Monday, July 25, 2005
Reason: The Myth of Millions of Years: Creationist cosmology is full of wormholes
"How do you know that you, your memories, and the whole universe with its 'history' weren't called into existence just 5 minutes ago? ":
No time for a lengthy discourse on the absolute fallacy of the hypothesis known as macro evolution (why do they call is a theory when it is more properly labeled as an untested hypothesis?). However, for the record, Macro-Evolultion is the salve that some have replaced religion with however the replacement fails in that it is 1)unproven, 2) posits a reason why life exists without solid proof (like most religions), and 3) requires blind faith and ignorance of illogical and contradictory messages to believe.

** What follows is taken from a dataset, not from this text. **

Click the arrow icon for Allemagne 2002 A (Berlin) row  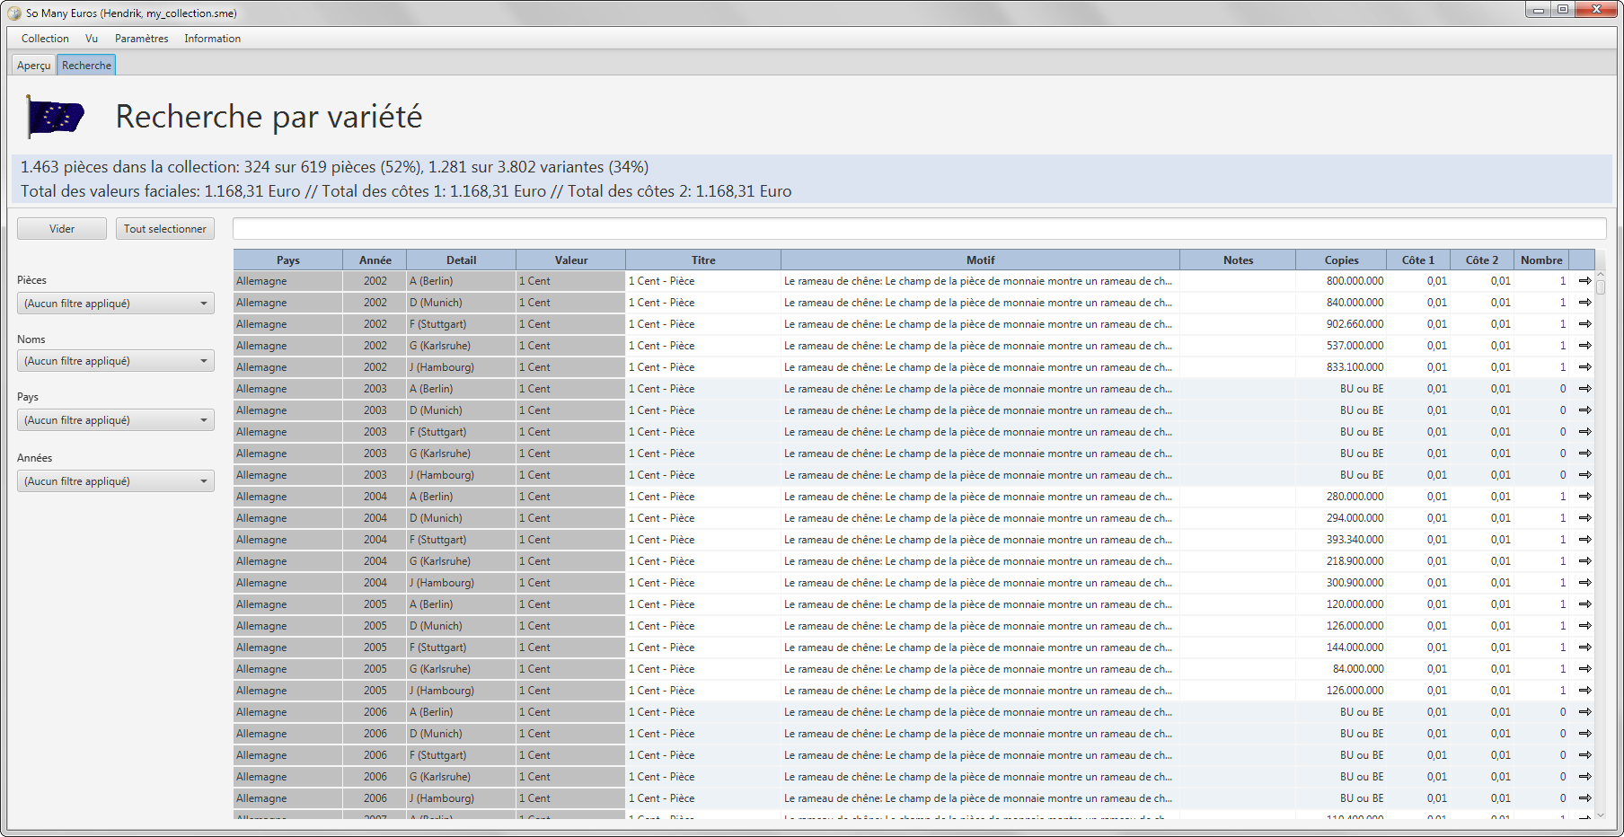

"To suppose that the eye, with all its inimitable contrivances for adjusting the focus to different distances, for admitting different amounts of light, and for the correction of spherical and chromatic aberration, could have been formed by natural selection, seems, I freely confess, absurd in the highest possible degree." Charles Darwin, 1859.
He then went on the state that "reason" told him that his theory could support the development of the eye....blah, blah, blah.
Could the eye have evolved from a light sensing cell mass? Maybe, if it gave its mutant carrier an advantage. However, see blood clotting. No way it could have evolved unless every aspect of it spontaneously "evolved"/mutated in one fell swoop: Not part of the theory of evollution but rather creationism.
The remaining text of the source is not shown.